Ideally, people in the same market segments are very similar to each other on a handful of different characteristics, like:
age
location
stage of life
income
benefits sought
spending patterns
Usually you build segments on many characteristics. Great segments should allow you to be really clear about where each new customer falls; there shouldn't be people straddling two segments. Segments need to have very distinct differences.
Once you develop segments, you can use them to develop a marketing mix for each of your segments and frame messaging and channel strategy around their unique needs.
Segmentation criteria
Before extracting the segment you need to choose which segmentation criterion to use.

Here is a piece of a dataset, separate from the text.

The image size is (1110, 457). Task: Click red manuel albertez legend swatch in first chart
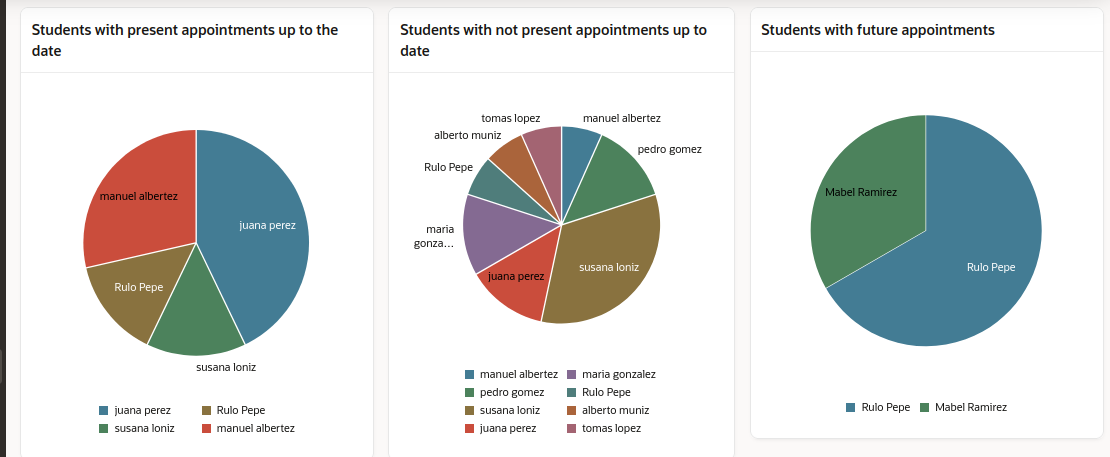tap(207, 428)
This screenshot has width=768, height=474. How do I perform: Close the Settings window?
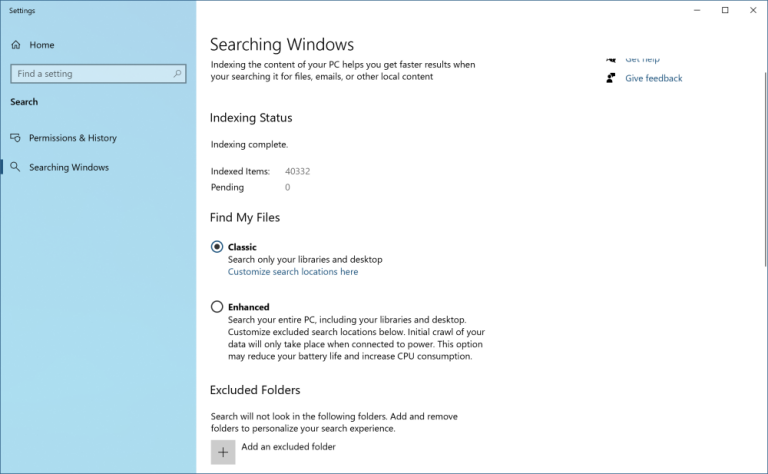click(753, 10)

Here are the 4 most common segmentation criteria:
Geographic - Typically the consumer’s location of residence serves as the only criterion to form market segments.
Sociodemographic - Typical includes age, gender, income and education.
Psychographic - When people are grouped according to psychological criteria, such as their beliefs, interests, preferences, aspirations, or benefits sought when purchasing a product (most psychographic segmentation studies use a number of segmentation variables)
Behavioral - Search directly for similarities in behavior or reported behavior. A wide range of possible behaviors can be used for this purpose, including prior experience with the product, frequency of purchase, amount spent on purchasing
How to approach segmentation
Segmentation is going to be either proactive or reactive. If it's reactive, you're taking the data that you already have and maybe stumbling upon segments or characteristics based on unrelated research. You're assuming characteristics of the market that you learn on the way.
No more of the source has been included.